It’s a feeling deep within your heart, one you try to ignore, of heaviness. Of dread and discouragement. Of sadness and guilt and collapse.

I feel this heaviness in my chest when I fail.

It can make me feel like crying. I feel lonely and I want to give up. I want to fall on a bed and shut out the world. But that doesn’t work, because the feeling follows me into bed, and actually intensifies until finally I have to get out of bed to try to escape it.

Failure can hurt.

People get this idea about me, that I am successful and disciplined and gurulike. I’m successful at life, but not in the way people imagine. I’m not disciplined. I’m certainly no guru. I fail, all the time, and the heaviness can come in small doses or big waves, unpredictably.

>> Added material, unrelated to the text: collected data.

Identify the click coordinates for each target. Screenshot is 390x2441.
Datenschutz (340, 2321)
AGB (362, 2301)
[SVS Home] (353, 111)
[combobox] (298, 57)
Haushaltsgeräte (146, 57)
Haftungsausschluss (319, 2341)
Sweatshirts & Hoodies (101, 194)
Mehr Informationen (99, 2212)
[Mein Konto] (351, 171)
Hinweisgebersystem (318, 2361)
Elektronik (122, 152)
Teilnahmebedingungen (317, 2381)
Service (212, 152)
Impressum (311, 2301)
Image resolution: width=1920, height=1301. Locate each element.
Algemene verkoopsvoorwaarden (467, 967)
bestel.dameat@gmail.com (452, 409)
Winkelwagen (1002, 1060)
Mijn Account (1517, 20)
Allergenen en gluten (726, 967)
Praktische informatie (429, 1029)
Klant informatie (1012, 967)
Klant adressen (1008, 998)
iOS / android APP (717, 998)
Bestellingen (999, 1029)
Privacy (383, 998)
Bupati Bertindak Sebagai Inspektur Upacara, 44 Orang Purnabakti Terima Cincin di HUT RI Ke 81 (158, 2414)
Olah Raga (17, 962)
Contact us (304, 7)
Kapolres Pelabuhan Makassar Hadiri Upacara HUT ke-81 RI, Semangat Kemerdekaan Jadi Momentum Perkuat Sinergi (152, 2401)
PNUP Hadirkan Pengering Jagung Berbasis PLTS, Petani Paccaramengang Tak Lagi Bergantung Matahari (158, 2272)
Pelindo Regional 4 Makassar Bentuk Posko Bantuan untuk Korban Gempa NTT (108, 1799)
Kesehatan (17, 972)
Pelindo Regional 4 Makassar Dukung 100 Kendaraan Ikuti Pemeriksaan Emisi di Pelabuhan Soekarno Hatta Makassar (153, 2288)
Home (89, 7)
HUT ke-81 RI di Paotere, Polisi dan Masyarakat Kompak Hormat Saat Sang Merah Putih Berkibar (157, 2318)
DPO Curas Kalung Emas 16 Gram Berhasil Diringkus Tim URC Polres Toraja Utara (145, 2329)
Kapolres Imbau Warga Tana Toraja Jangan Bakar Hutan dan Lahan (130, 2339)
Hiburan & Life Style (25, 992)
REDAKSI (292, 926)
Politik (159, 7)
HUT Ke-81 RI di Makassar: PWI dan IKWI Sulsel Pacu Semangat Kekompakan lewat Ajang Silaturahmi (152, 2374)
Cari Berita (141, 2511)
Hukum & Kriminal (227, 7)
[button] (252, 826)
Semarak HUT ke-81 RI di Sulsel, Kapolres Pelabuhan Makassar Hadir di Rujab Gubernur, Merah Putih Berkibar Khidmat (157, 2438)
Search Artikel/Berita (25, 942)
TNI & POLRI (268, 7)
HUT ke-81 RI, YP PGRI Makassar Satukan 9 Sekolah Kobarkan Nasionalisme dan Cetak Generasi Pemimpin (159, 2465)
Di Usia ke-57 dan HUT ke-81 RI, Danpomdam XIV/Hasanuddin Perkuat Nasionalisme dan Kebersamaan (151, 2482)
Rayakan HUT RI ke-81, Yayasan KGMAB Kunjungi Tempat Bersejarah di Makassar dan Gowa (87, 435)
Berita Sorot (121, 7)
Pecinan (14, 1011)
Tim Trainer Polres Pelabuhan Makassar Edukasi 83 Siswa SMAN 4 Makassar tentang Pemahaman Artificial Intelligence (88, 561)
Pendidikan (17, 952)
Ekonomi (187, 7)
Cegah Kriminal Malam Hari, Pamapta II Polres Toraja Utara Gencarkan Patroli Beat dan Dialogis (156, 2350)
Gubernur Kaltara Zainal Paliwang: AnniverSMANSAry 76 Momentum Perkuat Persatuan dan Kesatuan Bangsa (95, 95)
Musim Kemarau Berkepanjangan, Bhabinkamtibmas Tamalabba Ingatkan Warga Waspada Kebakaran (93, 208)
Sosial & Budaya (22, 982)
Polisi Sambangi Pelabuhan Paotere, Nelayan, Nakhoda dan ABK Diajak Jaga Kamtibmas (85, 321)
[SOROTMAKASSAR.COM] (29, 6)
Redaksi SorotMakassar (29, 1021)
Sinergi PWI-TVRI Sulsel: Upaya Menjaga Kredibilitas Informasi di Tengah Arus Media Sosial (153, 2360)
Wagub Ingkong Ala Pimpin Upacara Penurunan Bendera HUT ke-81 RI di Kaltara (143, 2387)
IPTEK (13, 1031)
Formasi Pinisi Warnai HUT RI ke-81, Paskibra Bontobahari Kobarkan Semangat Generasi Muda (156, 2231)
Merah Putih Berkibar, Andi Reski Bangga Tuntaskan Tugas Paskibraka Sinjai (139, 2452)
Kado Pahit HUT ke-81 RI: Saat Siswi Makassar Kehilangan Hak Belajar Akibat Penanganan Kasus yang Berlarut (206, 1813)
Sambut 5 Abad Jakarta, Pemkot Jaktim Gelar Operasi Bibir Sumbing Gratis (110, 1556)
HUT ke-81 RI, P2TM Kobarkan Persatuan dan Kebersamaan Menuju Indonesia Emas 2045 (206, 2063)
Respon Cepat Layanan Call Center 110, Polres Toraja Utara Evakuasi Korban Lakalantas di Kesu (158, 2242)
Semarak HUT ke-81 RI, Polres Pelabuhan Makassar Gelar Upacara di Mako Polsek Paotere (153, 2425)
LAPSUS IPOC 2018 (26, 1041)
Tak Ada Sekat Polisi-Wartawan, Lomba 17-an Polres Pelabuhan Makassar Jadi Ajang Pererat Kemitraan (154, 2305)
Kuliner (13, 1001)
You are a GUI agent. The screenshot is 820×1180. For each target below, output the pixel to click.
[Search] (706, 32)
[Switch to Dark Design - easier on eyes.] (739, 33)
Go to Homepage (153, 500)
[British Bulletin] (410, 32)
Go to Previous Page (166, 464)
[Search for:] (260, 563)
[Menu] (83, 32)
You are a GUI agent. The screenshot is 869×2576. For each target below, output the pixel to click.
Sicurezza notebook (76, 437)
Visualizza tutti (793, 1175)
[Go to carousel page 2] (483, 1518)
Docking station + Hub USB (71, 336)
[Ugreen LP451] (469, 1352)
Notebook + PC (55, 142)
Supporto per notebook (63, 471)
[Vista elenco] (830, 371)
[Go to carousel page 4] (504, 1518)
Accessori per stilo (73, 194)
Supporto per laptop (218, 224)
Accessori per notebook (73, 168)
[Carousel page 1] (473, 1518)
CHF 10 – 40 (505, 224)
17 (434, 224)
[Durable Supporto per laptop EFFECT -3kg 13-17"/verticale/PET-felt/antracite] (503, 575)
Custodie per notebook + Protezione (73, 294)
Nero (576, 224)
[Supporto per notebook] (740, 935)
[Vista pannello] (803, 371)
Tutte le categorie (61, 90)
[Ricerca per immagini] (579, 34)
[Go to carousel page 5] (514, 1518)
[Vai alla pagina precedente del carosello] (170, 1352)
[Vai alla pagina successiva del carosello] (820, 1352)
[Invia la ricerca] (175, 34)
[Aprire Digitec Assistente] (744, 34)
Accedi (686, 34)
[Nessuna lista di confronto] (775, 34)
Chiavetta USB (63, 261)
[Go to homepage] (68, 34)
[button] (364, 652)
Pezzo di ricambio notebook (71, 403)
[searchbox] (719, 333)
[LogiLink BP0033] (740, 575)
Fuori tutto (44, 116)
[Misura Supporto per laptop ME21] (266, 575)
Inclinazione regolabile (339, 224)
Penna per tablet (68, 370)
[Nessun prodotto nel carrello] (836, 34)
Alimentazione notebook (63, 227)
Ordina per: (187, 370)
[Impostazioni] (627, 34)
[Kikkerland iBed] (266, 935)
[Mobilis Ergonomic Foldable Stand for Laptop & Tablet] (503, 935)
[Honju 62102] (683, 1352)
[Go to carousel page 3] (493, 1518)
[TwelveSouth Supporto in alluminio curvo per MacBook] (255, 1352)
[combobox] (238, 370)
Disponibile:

What do I fail at? Let me count the ways:

  • My diet — I eat healthy most of the time, but I overeat when there’s an abundance of yummy food in front of me. I mostly remove that food from my life, but I can’t avoid social situations where the food is right there. When I overeat, I feel fat and bloated and bad about myself.
  • Procrastination — I’m actually much better at beating procrastination than I used to be, but sometimes I put off things I don’t feel like doing, for days. I’ve figured out this is because the task has a lot of barriers to actually starting, like needing certain conditions or information that I don’t immediately have.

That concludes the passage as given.